Would you like to see Bubba Johnson play college football?

“I was hoping that maybe this would put me over the edge,” he said. “I guess it hasn’t yet, and I can’t control that.”

Bubba’s coach sure seems to think he should be getting more attention.

“I’m a little taken aback that all of these things are being written about him, and we’re still kind of stuck in neutral as far as recruiting goes,” Good said. “He’s a great kid with good grades, and I’m kind of at a loss as to what Bubba is missing. He’s put out some good tape against good teams. I just need somebody to say that they’re willing to take a look, and go from there.”
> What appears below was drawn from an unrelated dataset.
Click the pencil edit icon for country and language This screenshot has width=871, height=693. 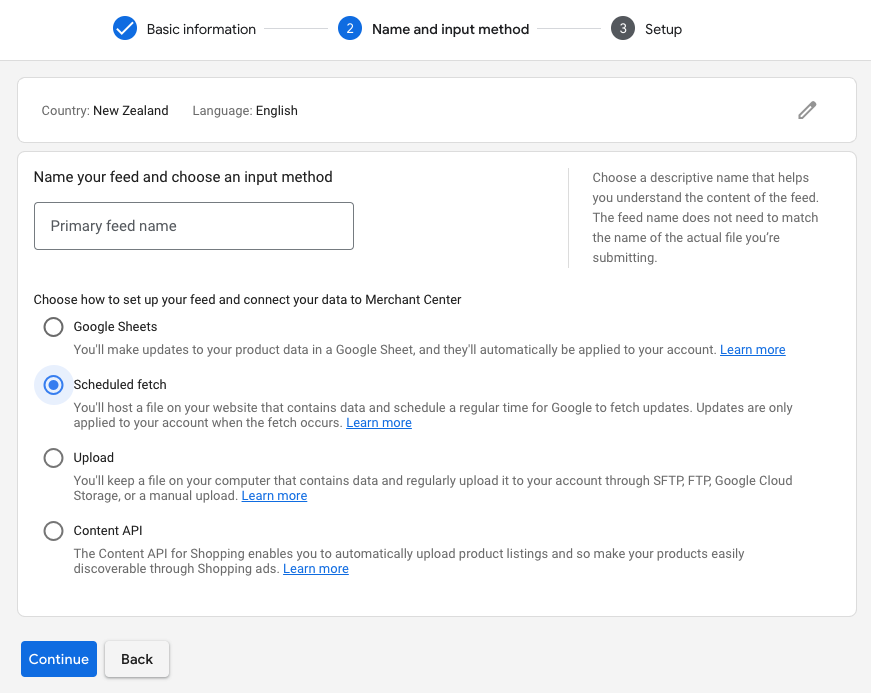pos(807,110)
Good isn’t saying that Johnson is the ultimate blue-chip can’t-miss NFL franchise cornerstone or anything, but he thinks Bubba deserves a look.
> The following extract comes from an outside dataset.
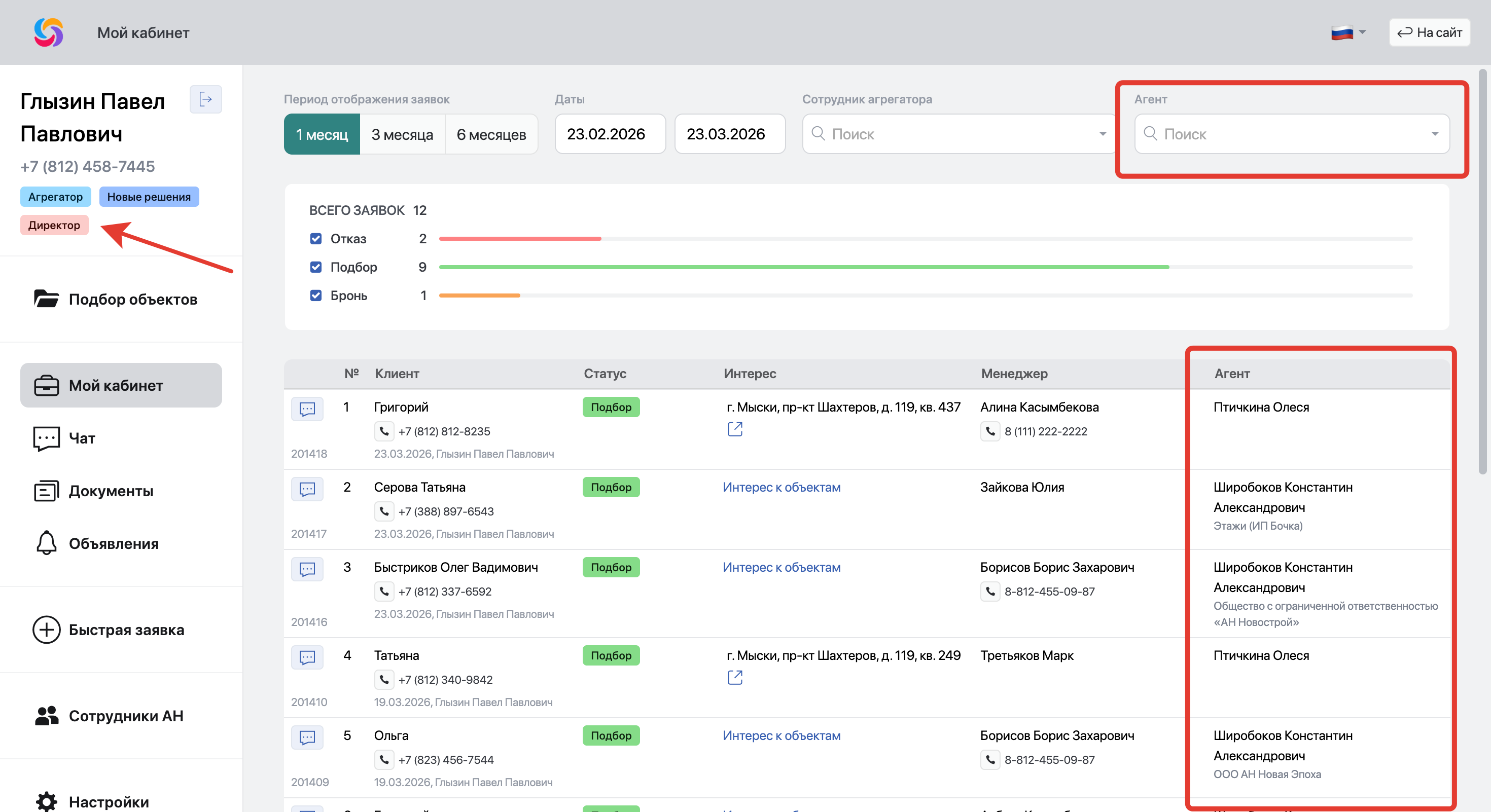The width and height of the screenshot is (1491, 812).
Task: Open chat icon for Серова Татьяна row
Action: [307, 489]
“Do I think he’s a 5-star guy that’s ready to tear people up? No, I’m not delusional,” Good said. “But he was a national news story for a reason, and the kid’s got something that people are drawn to. People want to see what special looks like, and I think we’re seeing it. I just need the right people to see it as well.”

Meanwhile, Bubba’s mom, Gina, continues to go to bat for her son.

“I want him happy,” she said. “And if playing football makes him happy, that’s fine. I want him to dream big. I think he has a vision, and I think he’s dedicated to his vision. We’re going to get in. We’re going to roll up our sleeves and we’re going to put everything out there.”

No matter what happens, the future looks bright for this kid. Even if it’s not on the Saturday gridiron, that kind of dedication and determination can only do Johnson good.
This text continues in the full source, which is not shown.